The PSNR and BRISQUE graph of the ID model, PM model, and the new model (hybrid of ID and PM) for various number of iterations (∆t = 0.1). Input Lena image is corrupted by Gaussian noise of variance 0.01

Tables 3 and 4 present the PSNR and BRISQUE, respectively, for different variances of the Gaussian noise. As expected, the new method has the highest PSNR and the lowest BRISQUE for different variances of the noise.

Table 3 The PSNR of the 30th iteration(∆t = 0.1) of different algorithms with different variances of Gaussian noise
Table 4 The BRISQUE of the 30th iteration (∆t = 0.1) of different algorithms with different variances of Gaussian noise

Figure 6 demonstrates the original House image, the corrupted image by Gaussian noise of variance 0.01, the results obtained by the WBF model, PM model, and the new model (hybrid of WBF and PM). Table 5 Contains the PSNRs and BRISQUEs of the WBF model, PM model, and the new model. Figure 7 shows the PSNR and BRISQUE graphs of these models. It can be seen that the results are similar to those of the Cameraman and the Lena images.

Fig. 6
figure 6

Denoising results of the 8th iteration of the denoising models

Table 5 The PSNR and BRISQUE of the 8th iteration(∆t = 0.4) of the WBF, PM, and new model (hybrid of WBF and PM). Input House image is corrupted by Gaussian noise of variance 0.01
Fig. 7
figure 7

The PSNR and BRISQUE graphs of the PM model, WBF model, and the new model (hybrid of PM and WBF) for various number of iterations (∆t = 0.4). Input House image is corrupted by Gaussian noise of variance 0.01

For comparing the new model with different diffusion based schemes presented in [35], we used, as the noisy images, the images obtained by adding Gaussian noise of strength σ n  = 25 to the original Lena and the original House images. Table 6 shows the PSNR of some diffusion schemes presented in [35] and the new model for Lena and House images. These diffusion schemes are Anisotropic Diffusion (AD), Smoothed Gradient based anisotropic diffusion (SG), Total Variation (TV), Mean Curvature Motion (MCM), Well- Balanced Flow (WBF), Modified Smoothed Gradient (MSG) based anisotropic diffusion, Edge Enhancing Diffusion (EED), Coherence Enhancing Diffusion (CED), Slowed Anisotropic Diffusion (SAD), Adaptive TV (ATV), Adaptive Linear Diffusion (ALD), Edge detector based Anisotropic Diffusion (EAD), Weighted Linear Diffusion (WLD) and Weighted and Well- Balanced Flow (WWBF). It can be seen that the new model performs better than the most or on a par with a few other methods.

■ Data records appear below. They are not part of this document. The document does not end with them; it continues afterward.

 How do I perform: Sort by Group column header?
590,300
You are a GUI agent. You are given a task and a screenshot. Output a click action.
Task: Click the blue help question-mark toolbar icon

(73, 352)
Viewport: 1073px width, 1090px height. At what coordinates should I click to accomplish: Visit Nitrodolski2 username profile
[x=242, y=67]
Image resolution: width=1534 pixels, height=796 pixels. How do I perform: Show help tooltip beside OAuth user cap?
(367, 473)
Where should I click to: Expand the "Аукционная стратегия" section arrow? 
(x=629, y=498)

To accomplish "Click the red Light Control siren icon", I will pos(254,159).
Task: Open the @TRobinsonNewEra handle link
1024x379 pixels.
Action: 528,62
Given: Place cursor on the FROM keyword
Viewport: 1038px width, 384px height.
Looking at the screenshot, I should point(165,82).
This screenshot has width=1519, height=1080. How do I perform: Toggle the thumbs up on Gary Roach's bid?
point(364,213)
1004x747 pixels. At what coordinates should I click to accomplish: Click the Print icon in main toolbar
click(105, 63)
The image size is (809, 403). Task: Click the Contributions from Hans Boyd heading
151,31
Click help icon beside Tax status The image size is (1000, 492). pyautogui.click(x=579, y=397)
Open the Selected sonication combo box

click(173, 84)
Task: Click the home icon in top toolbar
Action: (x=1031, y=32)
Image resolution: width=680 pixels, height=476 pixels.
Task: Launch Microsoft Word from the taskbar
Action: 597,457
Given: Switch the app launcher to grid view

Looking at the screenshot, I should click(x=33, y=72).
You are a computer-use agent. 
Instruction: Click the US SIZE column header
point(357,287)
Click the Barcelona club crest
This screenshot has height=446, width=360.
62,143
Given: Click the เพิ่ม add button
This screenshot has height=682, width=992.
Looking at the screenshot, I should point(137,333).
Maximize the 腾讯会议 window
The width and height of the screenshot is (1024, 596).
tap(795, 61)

Table 6 PSNR comparison for different diffusion based schemes. Noisy images are obtained by adding Gaussian noise of strength σ n  = 25 to the original Lena and House images

So, from the experimental results, we can conclude that the new method is an efficient model in image denoising.

5 Conclusion

We proposed a new approach for image denoising by introducing a stochastic optimization algorithm for combining PDE-based denoising methods such as the ID model, the PM model, the TV model, and the WBF model. The new denoising model provides a new approach which is more efficient in image denoising than the used PDE- based denoising methods. To illustrate the superiority of the proposed model, we have used the Peak Signal to Noise Ratio (PSNR) and Blind/Referenceless Image Spatial QUality Evaluator (BRISQUE) as the subjective criterion. Numerical experiments show that our algorithm has higher PSNR and lower BRISQUE than the used denoising methods. Our experimental results confirm the high performance of the proposed model.